Shamanism is a dimension of human experience that can be found in every culture in any age. It can be observed in a variety of forms, ranging from a fundamental spontaneous experience, derivative culturally shared practices, or as veiled motifs of spiritual, medical, artistic, scientific, and psychotherapeutic interventions.

Paradoxically, as shamanism becomes more culturally shared, it may become less authentic—less culturally challenging—and degenerative. Provoked by an experience of everyday life as a sort of “half-truth,” shamanism is a method that focuses on the erroneous belief in a separation of human life from nature. Shamanism focuses specifically on remaining alert to the creatural dimensions of human life that can be overridden by cultural, socio-psychological dimensions of everyday life.

Shamanism is an expression of an enduring wild state to remain alert to the changing conditions of existence and integrate into the natural world that continues to design and express human life across the long run.

Wednesday, February 15, 2012

Shamanism And Modern Life: An 8/2007 Overview

Copyright Lance Kinseth, Blue Fire II: Shaman's Journey, 20"x24, 2002

MANY PRACTICES AND BELIEFS can be associated with shamanism to the degree that the term “shamanism” becomes nearly meaningless.  Like “spirit” and “soul” and “being-ness,” “shamanism” has become an inclusive, encompassing term rather than a distinguishing term, and sort of a "pop" term.  That is likely because it touches many aspects of human life, especially those naturalist aspects for which we continue to hunger and to connect with, involving aspects of modern life that go unrecognized as having anything to do with “primitive” shamanism.

Shaman’s Grace argues that there is a dimension of human experience that occurs in every society in every era that involves attending to an enduring wild state, wherein human life continues to be primarily creatural rather than cultural or social or psychological.  From the emergence of human life [species sapiensto the most post-industrial cybernetic moment, shamanism has proffered a way to "see in the dark"—a way to touch something deep inside us, which is rock-firm reality, that listens to the changing conditions of existence while we are half-awake in our everyday.  Seemingly primitive and superstitious, shamanism is a core yet effusive aspect of modern medicine, art, psychotherapy, and science.  But to most of the modern world, shamanism describes practices found in Third World developing nations and Fourth World indigenous societies that are superstitious and manipulative.  And to a very real extent, that is true.  They are not stuck in the primal as much as "modern," but utilizing the resources that are available to them.

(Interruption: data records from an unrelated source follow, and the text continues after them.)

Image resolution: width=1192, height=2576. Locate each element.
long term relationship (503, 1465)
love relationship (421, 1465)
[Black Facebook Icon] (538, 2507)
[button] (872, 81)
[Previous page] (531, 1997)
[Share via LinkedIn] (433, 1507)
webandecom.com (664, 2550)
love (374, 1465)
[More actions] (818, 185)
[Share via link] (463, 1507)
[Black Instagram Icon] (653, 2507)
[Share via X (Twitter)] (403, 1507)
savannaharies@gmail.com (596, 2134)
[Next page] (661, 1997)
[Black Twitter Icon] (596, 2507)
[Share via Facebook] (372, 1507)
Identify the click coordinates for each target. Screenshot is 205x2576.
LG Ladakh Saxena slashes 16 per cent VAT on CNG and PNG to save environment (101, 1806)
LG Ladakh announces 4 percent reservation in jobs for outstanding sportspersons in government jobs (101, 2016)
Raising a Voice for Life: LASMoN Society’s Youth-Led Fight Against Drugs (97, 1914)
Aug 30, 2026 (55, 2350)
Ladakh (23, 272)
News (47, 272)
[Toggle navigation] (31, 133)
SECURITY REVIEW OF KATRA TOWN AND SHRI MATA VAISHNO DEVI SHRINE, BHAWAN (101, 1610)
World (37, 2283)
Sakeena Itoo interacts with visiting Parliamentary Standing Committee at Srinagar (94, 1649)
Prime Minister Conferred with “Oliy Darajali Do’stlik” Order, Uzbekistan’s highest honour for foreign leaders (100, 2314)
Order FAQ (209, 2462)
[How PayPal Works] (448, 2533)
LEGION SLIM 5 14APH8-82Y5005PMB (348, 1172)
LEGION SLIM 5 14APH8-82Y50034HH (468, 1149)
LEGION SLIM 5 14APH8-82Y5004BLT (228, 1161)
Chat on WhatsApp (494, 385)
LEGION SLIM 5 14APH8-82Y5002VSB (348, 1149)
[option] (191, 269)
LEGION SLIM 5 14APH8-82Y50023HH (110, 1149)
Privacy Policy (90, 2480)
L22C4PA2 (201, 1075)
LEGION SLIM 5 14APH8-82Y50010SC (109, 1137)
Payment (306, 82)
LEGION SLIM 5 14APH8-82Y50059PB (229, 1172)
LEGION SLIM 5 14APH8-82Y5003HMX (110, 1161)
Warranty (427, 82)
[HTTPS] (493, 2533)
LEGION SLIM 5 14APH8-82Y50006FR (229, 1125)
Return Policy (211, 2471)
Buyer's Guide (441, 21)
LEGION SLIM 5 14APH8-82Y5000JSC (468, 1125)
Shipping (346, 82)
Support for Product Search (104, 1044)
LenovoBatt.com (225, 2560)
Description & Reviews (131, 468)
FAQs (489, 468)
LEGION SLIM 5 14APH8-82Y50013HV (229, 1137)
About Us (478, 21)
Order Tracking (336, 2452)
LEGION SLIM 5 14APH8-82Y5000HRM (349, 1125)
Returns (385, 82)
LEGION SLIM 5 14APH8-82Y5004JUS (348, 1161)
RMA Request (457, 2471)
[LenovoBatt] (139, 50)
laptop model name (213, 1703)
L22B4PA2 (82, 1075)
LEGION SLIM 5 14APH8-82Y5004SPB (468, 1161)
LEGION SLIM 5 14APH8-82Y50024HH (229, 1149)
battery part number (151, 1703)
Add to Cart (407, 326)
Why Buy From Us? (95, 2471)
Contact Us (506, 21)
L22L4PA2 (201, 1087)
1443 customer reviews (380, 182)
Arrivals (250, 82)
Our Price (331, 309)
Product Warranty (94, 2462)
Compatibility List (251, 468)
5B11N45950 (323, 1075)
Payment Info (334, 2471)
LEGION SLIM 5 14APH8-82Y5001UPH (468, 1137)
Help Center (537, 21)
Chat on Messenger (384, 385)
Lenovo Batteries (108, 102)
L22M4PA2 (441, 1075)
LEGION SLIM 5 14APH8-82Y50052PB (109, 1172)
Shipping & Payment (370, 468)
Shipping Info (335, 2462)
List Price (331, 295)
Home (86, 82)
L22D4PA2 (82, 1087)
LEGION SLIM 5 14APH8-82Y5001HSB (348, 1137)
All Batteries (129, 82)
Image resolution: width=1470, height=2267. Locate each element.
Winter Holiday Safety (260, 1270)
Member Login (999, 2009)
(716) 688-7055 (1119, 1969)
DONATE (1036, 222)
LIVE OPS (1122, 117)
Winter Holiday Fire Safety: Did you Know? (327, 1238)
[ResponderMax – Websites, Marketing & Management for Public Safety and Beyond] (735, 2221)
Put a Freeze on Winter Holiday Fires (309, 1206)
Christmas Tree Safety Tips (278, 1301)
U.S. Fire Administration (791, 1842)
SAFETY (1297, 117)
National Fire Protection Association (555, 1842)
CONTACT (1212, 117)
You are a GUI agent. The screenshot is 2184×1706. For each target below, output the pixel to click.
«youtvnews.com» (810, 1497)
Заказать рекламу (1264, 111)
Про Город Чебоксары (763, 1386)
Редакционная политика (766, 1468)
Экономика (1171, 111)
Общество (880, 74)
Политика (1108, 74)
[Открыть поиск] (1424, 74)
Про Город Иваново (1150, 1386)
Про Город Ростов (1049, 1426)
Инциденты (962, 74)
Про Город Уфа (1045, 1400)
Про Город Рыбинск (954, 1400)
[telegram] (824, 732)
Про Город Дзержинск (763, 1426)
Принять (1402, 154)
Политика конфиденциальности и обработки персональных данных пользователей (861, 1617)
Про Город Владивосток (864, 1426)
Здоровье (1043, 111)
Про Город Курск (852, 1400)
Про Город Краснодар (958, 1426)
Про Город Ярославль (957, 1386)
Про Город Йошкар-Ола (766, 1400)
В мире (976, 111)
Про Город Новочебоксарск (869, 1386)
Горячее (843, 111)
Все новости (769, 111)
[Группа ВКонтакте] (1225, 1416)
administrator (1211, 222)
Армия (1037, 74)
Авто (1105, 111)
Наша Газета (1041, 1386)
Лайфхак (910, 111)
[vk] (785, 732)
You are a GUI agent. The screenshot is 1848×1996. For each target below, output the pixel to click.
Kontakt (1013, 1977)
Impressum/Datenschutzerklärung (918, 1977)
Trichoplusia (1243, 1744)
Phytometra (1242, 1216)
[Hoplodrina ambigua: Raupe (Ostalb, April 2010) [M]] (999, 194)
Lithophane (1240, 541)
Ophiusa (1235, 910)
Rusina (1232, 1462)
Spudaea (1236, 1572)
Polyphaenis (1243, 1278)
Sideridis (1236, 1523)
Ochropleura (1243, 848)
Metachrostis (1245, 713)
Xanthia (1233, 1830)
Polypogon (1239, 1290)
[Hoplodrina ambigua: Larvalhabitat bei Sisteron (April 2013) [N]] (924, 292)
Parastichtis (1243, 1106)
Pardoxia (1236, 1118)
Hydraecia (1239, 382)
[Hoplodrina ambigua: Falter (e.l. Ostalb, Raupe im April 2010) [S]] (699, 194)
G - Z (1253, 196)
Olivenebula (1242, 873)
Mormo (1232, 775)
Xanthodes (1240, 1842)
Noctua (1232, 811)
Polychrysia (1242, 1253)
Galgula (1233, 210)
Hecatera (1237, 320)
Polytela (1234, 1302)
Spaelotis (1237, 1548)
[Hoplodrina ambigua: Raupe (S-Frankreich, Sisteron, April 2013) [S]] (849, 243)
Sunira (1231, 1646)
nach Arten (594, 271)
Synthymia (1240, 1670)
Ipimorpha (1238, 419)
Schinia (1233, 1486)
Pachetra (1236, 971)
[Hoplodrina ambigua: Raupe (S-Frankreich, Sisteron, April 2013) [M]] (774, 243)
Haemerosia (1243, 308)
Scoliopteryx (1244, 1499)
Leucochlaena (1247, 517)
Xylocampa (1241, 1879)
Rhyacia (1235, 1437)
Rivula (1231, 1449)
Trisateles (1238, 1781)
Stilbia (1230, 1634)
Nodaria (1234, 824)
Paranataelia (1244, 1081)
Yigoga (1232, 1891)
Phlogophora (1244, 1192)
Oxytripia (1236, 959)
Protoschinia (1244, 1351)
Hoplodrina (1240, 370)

Shaman’s Grace focuses on an enduring fundamental experience that is quickly co-opted into derivative forms, both explicit traditional and hidden modern expressions, that reinforce culture, that are manipulative and superstitious, rather than that challenge culture.  

This more “fundamental [un-co-opted] shamanism” is increasingly of value in a now peopled Earth with no vast frontiers.  This is co-opting of fundamental experience is common to all experience, including our most rational scientific measures, but is especially present in addressing “spiritual” experience.   Religions continually undergo "reformation," and so science, and our most practical, everyday routines.  Now, each decade--not each century--is radically altered.   

Shaman’s Grace describes a fundamental enduring human response that is present in any society in any era that is distinguished from the popular association of shamanism as a derivative indigenous practice of contacting spirits and strengthening self.  Its methods are the conscious expression of an enduring wild state that aspires to align us with the vast conditions of existence that have designed us, and that continue to design us.

 In this fundamental shamanism, all experiences that optimize human life are envisioned to be, astonishingly, a creatural process—rather than a psychological or cultural process.  And shamanism focuses on the central human characteristic of imagination.  Every second of human life involves a stream of imagination.  Imagination uses momentary experiences to aspire to access billions-years-old experiences that are contained within our eloquent physiological-eco design.  Like scientific inquiry, this fundamental shamanism requires a self-critical approach, with the expectation that layers of cultural bias must be looked for, rather a trust that one’s "shamanic experiences" are somehow exempt from scrutiny, and automatically authentic.  We are anthropocentric, presuming that we have come into the Earth and will leave it in death, and in this sense, we—in our most post-industrial, cybernetic essence--remain “primitive” or perhaps “ignorant,” or perhaps—more-accurately—neonatal [more accurate: neotenic], in our development as a species.  We are "nasty" in our sense of import, killing both the human and the natural world.  For all of our modernity, we remain so very, very young in the history of the Earth, as well as fragile.  We have barely appeared in geo-time, and are at risk of disappearing far to fast.

Shamanism is a method far more than a belief system, a practice of using deep imagination to touch the imaginal—something profoundly deep and authentic rather than something imaginary, in the sense of being fantasy or wished-for-to integrate with the natural process of the Earth and cosmos.